Artists: John Baldessari, Julián Barón, Christian Boltanski, Stan Brakhage, stanley brouwn, Ulises Carrión, Cine Quieto (Núria Gómez Gabriel and Gloria Vilches), Jef Cornelis, Patrícia Dauder, Guy Debord, RTVE Publications Department, Fortunato Depero, Gilbert & George, Dan Graham, Vicente Huidobro, Dominique Hurth, William Kentridge, Rob van Leijsen, Rose Lowder, Chris Marker, Eline McGeorge, Miralda, László Moholy-Nagy, Raymond Pettibon, Marcel Pey, Alain Robbe-Grillet, Martha Rosler, Benet Rossell, Ed Ruscha, Isidoro Valcárcel Medina, Gloria Vilches, Lawrence Weiner.

The exhibition Legible – Visible. Between the Film Frame and the Page aims to explore relationships with continuity, complementarity and dialectics that are established within artist publications and audio-visual works, two media that have seen periods of intense development in the creative context during the last century. 

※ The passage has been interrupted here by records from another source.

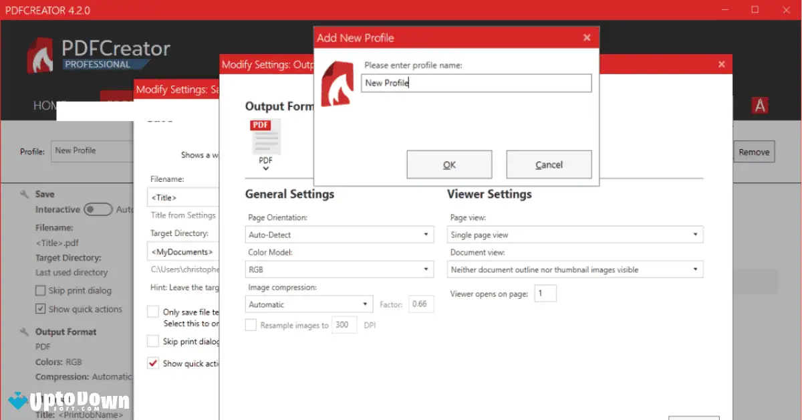This screenshot has height=420, width=802.
Task: Uncheck the red Show quick actions checkbox
Action: click(152, 363)
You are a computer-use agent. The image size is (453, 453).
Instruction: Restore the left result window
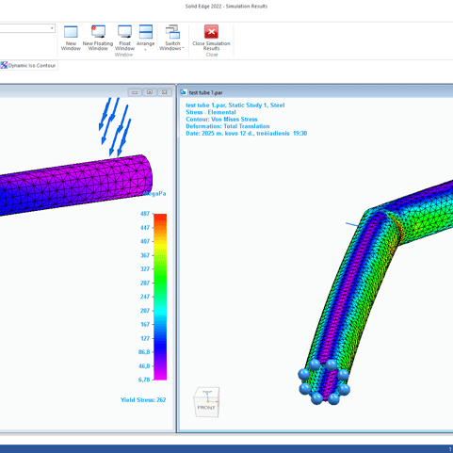(150, 92)
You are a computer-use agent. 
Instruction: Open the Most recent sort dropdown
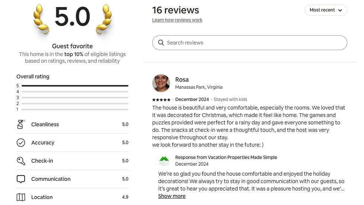pos(326,10)
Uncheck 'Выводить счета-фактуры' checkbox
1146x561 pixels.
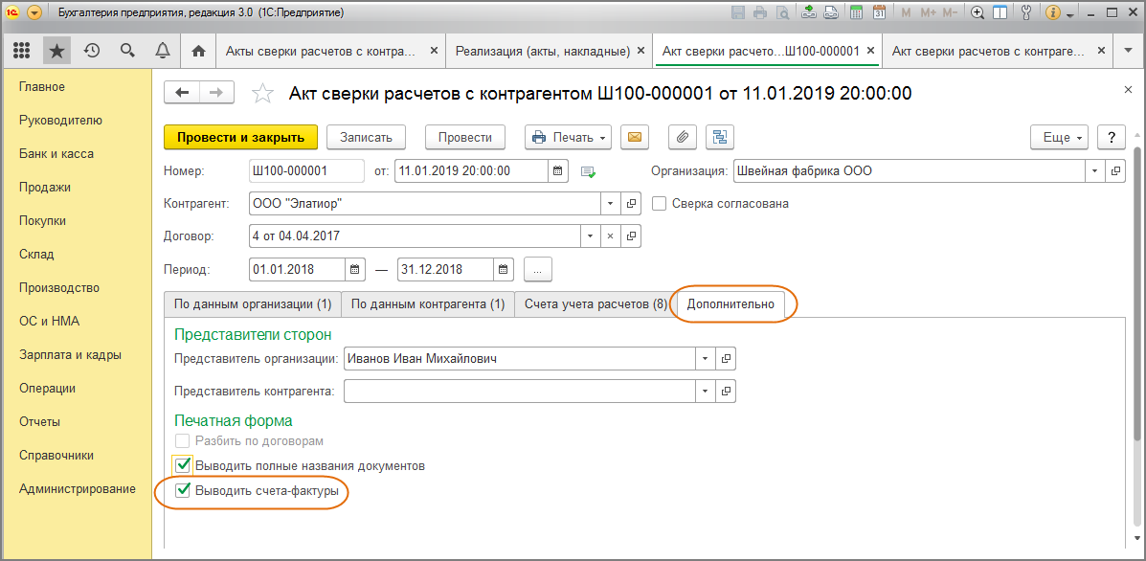coord(183,492)
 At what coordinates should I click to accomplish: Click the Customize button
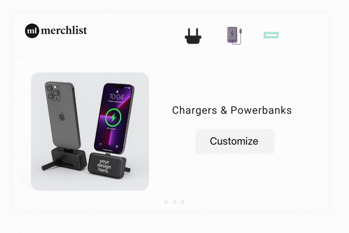(235, 142)
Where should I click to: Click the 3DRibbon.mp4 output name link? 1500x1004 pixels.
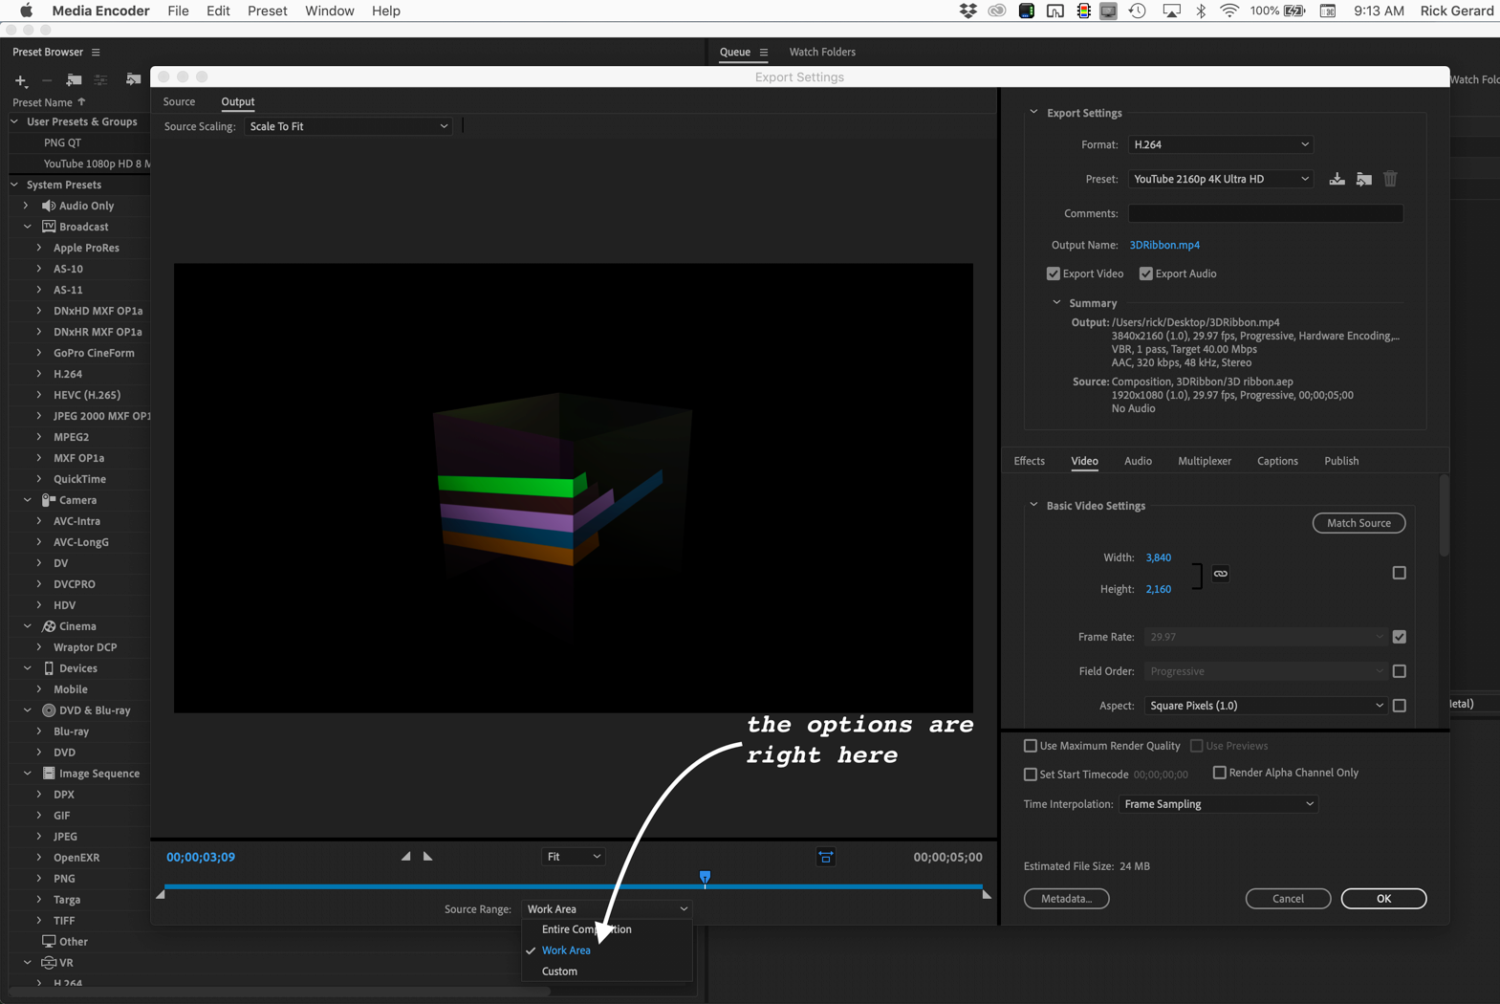click(x=1164, y=245)
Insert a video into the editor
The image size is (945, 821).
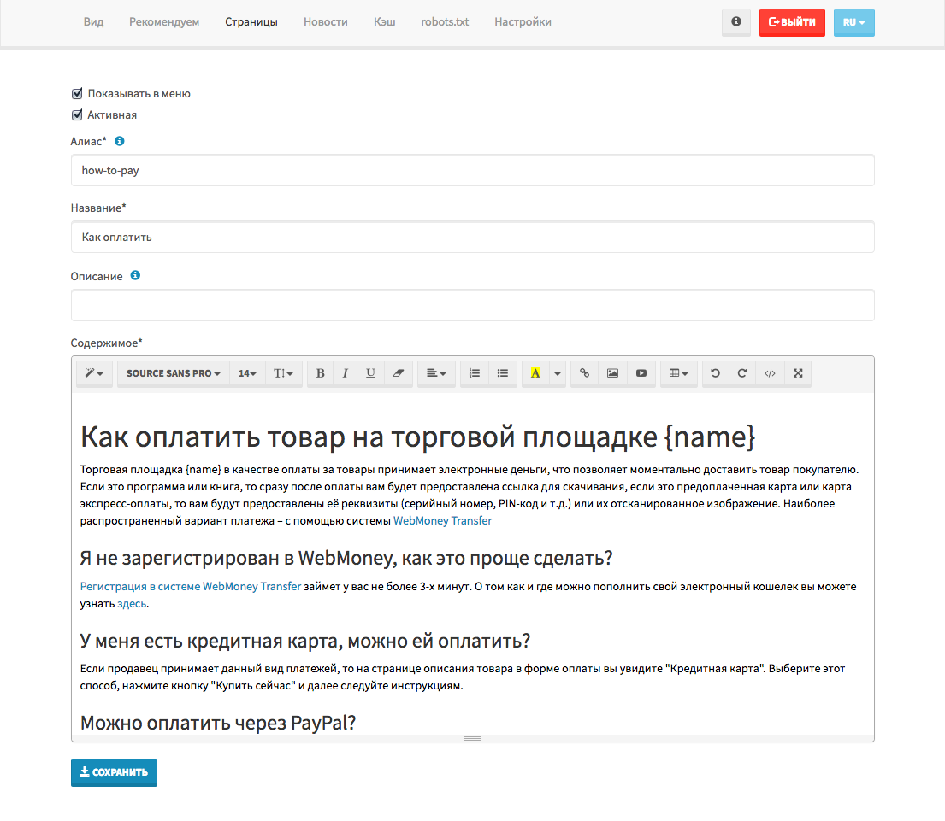tap(641, 374)
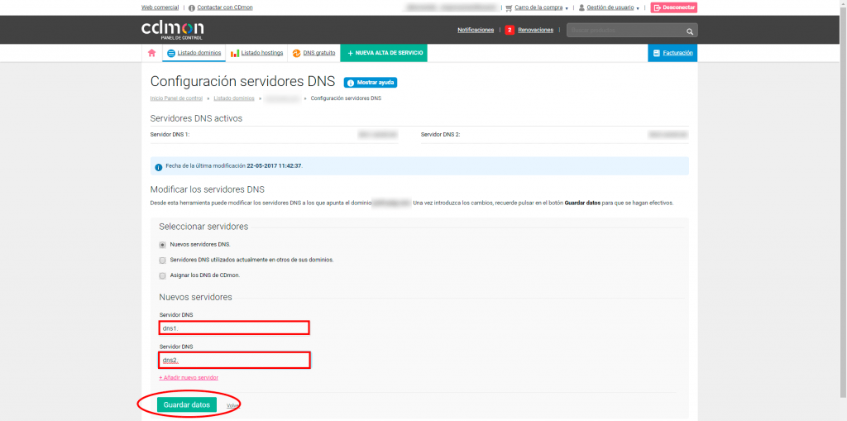Click the search magnifier icon

691,31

The crossover between publications and audio-visual material has its roots in the 1920s when, in his reflections on the aesthetics of light in relation to moving images, László Moholy-Nagy, redesigned the structure of cinematographic narration, while those in the field of graphic design radically re-evaluated the form and the function of text upon the page. At the beginning of the following decade, a time when silent film had reached its heyday and sound film was on the brink of bursting onto cinema screens, there were further attempts to overlap printed and audio-visual media. In 1931, the Italian designer, Fortunato Depero, outlined the project entitled New York film vissuto, a "book-film" intended to collect the details of his experience in New York. The project, which Depero would explain in a short publication but which would never achieve its full dimension, denotes his will to fuse, within a unique experience, printed narrative and cinematic rhythm. In 1934, addressing this relationship from the literary perspective, the Chilean poet, Vicente Huidobro, embarked upon creating a "written film", Cagliostro. Novela-film. It was a fresh attempt that pre-dated the screenplay as we understand it today.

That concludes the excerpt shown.